Pelle secca, lavarsi troppo peggiora la situazione: ecco i consigli

Elasticità, morbidezza, consistenza e piacevolezza al tatto della pelle sono qualità che dipendono in parte dal nostro «corredo genetico». Oltre alla predisposizione personale, però, ci sono diversi fattori che portano a un inaridimento della cute e tutto ciò che altera l’equilibrio delle cellule lipidiche dell’epidermide peggiora la situazione. «Quando la pelle è secca il difetto primario sta nella carenza di sostanze grasse e, solo secondariamente, di acqua – spiega Piergiacomo Calzavara Pinton, direttore della Clinica Dermatologica degli Spedali Civili di Brescia -. In alcune persone la condizione è “naturalmente” ottimale, in altre (come i soggetti con allergie cutanee e respiratorie o gli psoriasici) molto meno.

 

Che cosa ha un impatto negativo

La pelle tende comunque a seccarsi per tutti con l’avanzare dell’età o se si è stati troppe volte e troppo a lungo al sole, perché non solo si impoverisce di grassi e acqua, ma si fa anche più sottile». Anche freddo e vento abbassano le difese dell’epidermide che progressivamente perde lipidi e altre sostanze nutrienti, diventando secca e meno elastica.
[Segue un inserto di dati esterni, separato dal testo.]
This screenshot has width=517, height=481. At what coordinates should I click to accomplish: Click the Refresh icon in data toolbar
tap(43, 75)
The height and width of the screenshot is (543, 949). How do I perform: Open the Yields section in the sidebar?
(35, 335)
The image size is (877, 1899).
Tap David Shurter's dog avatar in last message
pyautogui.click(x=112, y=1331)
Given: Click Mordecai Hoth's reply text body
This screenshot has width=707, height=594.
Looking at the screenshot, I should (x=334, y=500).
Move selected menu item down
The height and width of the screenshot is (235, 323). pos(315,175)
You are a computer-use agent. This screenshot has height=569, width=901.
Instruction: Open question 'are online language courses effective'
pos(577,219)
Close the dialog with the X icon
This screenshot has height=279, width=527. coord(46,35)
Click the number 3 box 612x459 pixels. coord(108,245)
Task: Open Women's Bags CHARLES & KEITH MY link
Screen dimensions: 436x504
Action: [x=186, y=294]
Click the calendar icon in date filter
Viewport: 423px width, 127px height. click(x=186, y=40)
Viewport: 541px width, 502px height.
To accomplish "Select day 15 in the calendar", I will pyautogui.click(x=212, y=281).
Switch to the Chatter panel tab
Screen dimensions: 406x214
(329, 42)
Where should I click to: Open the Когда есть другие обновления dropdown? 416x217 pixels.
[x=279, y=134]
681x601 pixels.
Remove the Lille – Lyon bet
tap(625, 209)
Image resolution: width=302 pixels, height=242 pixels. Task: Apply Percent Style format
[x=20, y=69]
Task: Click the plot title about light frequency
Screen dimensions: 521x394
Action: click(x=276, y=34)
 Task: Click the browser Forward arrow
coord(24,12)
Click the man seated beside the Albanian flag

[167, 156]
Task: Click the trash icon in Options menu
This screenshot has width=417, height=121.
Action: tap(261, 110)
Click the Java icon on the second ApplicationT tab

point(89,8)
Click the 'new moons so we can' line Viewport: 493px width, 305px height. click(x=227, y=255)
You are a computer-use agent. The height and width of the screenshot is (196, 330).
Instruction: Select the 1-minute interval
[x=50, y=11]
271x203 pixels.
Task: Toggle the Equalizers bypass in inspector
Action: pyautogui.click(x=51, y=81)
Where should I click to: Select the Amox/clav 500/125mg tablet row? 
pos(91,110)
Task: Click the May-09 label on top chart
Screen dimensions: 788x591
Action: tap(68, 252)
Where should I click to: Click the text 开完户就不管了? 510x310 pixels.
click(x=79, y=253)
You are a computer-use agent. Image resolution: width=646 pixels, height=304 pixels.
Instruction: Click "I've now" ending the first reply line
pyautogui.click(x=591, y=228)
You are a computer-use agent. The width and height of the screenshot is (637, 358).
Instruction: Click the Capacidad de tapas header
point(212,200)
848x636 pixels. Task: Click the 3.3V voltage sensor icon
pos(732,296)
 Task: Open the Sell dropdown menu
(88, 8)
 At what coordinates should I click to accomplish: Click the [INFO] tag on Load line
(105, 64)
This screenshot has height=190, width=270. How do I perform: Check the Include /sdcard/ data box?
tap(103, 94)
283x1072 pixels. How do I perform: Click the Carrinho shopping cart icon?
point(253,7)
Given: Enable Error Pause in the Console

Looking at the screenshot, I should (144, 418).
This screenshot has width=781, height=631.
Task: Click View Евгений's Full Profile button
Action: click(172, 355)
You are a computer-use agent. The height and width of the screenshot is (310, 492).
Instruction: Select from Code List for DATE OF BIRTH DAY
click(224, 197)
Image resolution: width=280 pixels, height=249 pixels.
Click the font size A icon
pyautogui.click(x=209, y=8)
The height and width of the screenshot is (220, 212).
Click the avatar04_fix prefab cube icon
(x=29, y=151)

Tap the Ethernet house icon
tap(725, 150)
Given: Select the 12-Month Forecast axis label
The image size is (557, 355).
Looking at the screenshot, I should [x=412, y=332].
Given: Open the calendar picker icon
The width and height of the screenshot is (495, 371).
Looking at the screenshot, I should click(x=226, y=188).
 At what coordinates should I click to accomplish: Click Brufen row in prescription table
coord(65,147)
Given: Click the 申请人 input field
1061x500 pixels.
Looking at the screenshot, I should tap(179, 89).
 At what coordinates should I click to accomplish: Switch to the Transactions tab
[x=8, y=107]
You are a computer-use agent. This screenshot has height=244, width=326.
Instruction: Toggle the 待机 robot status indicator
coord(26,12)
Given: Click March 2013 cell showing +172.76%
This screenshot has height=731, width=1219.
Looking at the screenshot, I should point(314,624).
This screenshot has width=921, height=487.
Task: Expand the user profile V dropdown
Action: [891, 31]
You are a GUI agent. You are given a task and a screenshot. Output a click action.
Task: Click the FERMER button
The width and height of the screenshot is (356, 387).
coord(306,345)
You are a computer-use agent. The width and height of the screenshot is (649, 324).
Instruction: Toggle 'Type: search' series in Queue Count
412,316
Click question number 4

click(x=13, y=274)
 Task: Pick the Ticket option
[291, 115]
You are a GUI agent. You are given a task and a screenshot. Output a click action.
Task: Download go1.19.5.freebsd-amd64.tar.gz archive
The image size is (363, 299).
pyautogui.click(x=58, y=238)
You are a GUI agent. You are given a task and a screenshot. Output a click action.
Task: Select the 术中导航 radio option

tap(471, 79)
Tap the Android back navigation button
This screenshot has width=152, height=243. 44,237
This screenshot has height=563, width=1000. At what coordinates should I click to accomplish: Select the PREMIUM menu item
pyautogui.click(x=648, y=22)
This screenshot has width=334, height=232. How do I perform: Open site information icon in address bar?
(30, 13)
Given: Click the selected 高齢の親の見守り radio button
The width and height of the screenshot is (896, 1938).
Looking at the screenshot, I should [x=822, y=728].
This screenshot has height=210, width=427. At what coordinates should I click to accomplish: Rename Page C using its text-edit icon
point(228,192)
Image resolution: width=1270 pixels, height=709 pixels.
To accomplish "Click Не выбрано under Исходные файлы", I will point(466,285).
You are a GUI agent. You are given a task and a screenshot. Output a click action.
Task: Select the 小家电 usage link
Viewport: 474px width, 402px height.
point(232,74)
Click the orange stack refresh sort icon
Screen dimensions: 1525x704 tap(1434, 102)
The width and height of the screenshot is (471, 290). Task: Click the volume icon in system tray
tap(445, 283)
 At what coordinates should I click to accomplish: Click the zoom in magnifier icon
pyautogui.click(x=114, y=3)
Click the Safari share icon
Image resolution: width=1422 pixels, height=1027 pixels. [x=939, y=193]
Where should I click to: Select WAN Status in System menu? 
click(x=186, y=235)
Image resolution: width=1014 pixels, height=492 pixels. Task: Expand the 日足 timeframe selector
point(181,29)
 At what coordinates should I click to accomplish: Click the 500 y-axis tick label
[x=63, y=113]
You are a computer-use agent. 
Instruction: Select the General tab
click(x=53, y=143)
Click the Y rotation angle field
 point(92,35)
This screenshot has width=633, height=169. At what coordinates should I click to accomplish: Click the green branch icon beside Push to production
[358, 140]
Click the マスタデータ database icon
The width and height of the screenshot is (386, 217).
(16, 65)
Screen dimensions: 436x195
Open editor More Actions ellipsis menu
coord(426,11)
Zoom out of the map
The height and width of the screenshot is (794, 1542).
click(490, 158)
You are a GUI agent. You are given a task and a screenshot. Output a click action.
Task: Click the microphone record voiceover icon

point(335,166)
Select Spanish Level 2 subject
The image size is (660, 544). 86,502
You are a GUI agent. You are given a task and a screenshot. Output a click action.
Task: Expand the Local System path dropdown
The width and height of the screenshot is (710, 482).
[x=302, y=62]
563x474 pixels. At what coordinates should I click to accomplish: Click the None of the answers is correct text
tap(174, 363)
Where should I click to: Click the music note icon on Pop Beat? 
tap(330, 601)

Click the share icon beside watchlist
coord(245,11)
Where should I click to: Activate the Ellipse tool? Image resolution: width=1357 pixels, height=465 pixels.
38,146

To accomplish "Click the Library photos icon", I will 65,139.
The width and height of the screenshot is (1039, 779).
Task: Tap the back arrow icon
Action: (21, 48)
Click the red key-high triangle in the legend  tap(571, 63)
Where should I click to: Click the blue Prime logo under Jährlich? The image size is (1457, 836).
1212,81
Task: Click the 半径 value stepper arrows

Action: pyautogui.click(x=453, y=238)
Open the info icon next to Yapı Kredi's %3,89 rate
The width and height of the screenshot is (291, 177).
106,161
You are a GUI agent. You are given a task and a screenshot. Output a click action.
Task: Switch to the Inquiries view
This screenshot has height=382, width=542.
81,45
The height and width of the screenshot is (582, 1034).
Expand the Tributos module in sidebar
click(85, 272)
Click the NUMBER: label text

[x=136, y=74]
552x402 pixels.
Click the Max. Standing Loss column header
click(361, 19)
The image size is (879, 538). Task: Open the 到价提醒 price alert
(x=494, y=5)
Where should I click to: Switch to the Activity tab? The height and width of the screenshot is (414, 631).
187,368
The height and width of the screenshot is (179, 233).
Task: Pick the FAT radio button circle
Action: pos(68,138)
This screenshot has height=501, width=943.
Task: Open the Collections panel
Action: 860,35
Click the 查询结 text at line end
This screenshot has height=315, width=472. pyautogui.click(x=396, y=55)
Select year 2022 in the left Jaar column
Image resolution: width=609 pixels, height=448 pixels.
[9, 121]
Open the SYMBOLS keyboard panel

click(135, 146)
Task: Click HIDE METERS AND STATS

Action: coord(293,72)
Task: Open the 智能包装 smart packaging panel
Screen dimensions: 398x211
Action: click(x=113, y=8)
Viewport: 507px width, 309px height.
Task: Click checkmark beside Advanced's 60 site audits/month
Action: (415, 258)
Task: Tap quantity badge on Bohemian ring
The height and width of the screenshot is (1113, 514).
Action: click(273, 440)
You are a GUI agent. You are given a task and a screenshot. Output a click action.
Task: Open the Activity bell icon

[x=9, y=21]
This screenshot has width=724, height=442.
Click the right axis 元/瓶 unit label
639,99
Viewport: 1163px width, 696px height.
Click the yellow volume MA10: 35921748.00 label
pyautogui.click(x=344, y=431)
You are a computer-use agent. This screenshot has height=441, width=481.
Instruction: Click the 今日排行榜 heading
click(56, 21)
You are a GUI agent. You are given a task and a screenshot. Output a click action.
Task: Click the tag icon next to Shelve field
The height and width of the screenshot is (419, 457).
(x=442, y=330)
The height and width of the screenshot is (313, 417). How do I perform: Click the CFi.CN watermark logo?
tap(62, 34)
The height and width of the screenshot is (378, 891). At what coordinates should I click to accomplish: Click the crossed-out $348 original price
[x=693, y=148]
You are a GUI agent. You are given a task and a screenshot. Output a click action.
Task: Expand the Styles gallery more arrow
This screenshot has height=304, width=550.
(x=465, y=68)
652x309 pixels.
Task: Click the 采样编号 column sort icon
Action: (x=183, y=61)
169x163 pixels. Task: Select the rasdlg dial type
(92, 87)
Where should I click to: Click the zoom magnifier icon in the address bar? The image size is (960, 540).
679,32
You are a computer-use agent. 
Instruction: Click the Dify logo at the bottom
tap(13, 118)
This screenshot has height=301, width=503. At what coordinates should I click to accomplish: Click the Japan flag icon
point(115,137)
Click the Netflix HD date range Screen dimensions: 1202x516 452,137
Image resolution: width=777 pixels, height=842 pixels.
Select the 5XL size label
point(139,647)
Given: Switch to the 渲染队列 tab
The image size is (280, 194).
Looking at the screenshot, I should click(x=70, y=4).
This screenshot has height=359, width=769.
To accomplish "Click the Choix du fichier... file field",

Inoltre detergenti, saponi aggressivi e il lavarsi troppo di frequente hanno un impatto negativo: «Molte persone che avvertono secchezza si lavano spesso: convinte di idratarsi, peggiorano le cose – sottolinea Calzavara Pinton -. La nostra pelle è come quella di una giacca o di un paio di scarpe: se prende l’acqua si screpola. E, oltre a un aspetto estetico poco piacevole, la secchezza porta con sé una serie di problemi: facile arrossamento, talvolta desquamazione e un prurito che può essere molto fastidioso e togliere il sonno. Non sono pochi gli anziani che lamentano prurito che, nella quasi totalità dei casi, è dovuto a una pelle inaridita».